1On se rappellera, pour commencer, avec quelle insistance ses premières cures conduisaient Freud à pointer du doigt le père comme étant à l’origine du symptôme. Cette constance avec laquelle le sujet, à un moment de l’analyse, se tourne vers le père pour le désigner comme étant au départ de sa souffrance, est au fondement de la neurotica. Centrée sur un événement traumatique, celle-ci est orientée vers la recherche de la chose derrière le signe. Le père vient répondre à cette quête, comme l’écrit par exemple Freud à Fliess le 6 décembre 1896 : « L’hystérie s’affirme de plus en plus comme la conséquence de la perversion du séducteur, l’hérédité de plus en plus comme une séduction par le père. » [1] C’est de cette « version du père » que Lacan a fabriqué son concept de « père-version », dégageant du même coup la notion même de perversion de sa gangue imaginaire, basée sur des préjugés moraux, pour ne l’appuyer que sur le symptôme. Cette étude se propose de suivre ce cheminement.

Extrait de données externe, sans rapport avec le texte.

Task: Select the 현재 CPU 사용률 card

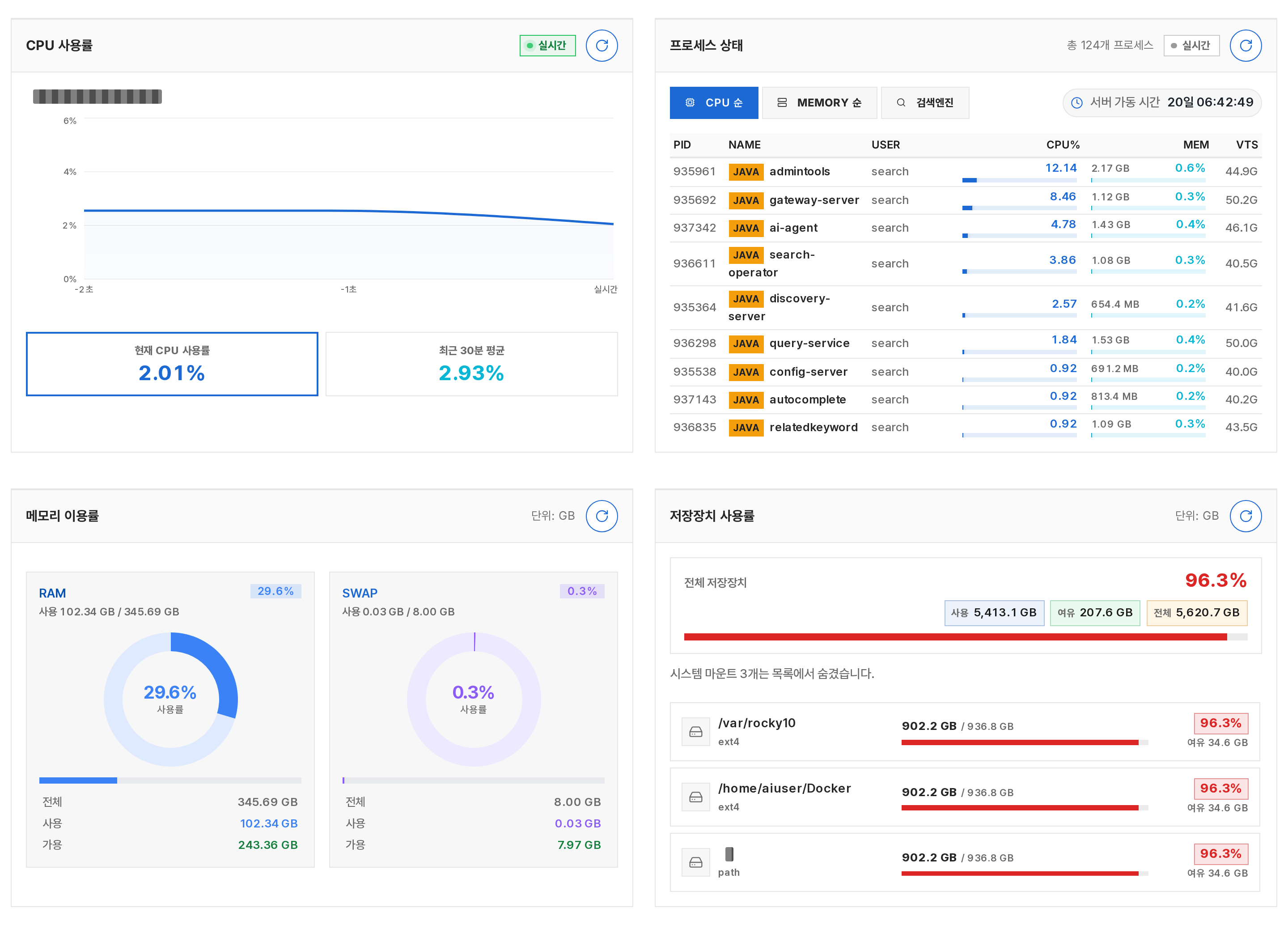Action: (x=172, y=364)
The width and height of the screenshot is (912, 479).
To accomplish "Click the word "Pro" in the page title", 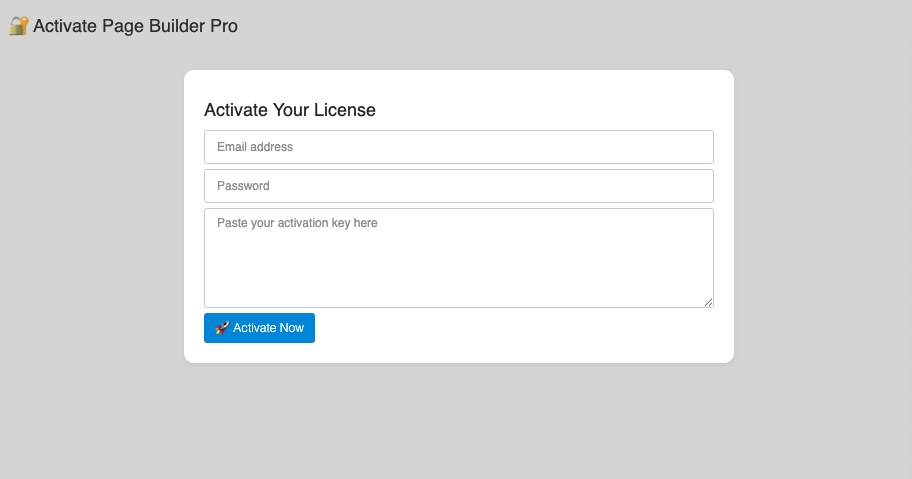I will coord(224,26).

Le séducteur : histoire d’une fiction freudienne

2Le caractère mythique de la théorie traumatique élaborée par Freud en réponse à la question des origines de la névrose transparaît dans le fait que la mise en accusation du père « pervers » s’accompagne d’un certain mysticisme. Freud devint à l’époque friand lecteur d’histoires de sorcières. Dans une lettre à son ami Fliess, il fait remarquer que les « aveux [des sorcières] sous la torture, ressemblent tant à ce que communiquent les patients dans le traitement psychique » [2]. Notons en passant ce recours à la notion d’aveu, point commun entre l’Inquisition et le « traitement psychique » : la thèse de Foucault, voyant en la psychanalyse une « technologie de l’aveu » [3], ne pourrait trouver meilleur soutien. Mais si Freud utilise ici cette notion d’aveu, ce n’est pas pour assimiler son traitement psychique à un mauvais traitement, mais pour souligner que dans le discours de ses patients, il y un élément qui perdure : l’allégation de perversion contre le père. Il en est frappé à tel point qu’il va jusqu’à construire un premier mythe des origines de la névrose, bien avant celui de Totem et tabou, où la perversion serait le « reste d’un culte sexuel très ancien […], d’une religion du diable […] dont le rite se perpétue en secret » [4], et dont les pères seraient donc les officiants !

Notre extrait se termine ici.